Description of the task ▸ According to the text on listed buildings in Burniston below, at what grade are all of the parish's listed buildings designated?

Document ▸
--*--
= Listed buildings in Burniston =

Burniston is a civil parish in the county of North Yorkshire, England. It contains 14 listed buildings that are recorded in the National Heritage List for England. All the listed buildings are designated at Grade II, the lowest of the three grades, which is applied to "buildings of national importance and special interest". The parish contains the village of Burniston and the surrounding countryside, and the listed buildings consist of houses, cottages, farmhouses and farm buildings, and a bridge.
--*--
Collected material ▸
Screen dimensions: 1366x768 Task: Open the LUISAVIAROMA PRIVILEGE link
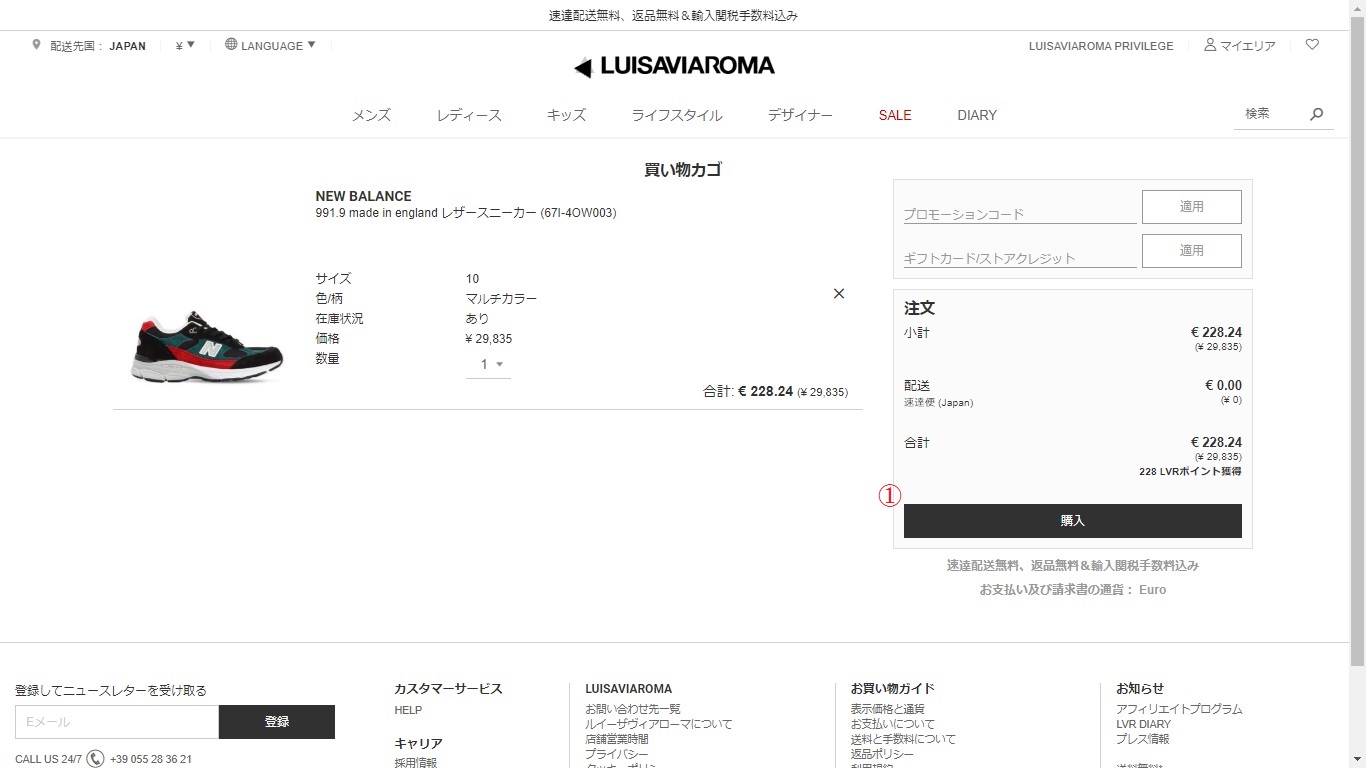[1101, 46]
--*--
Problem solution ▸ Grade II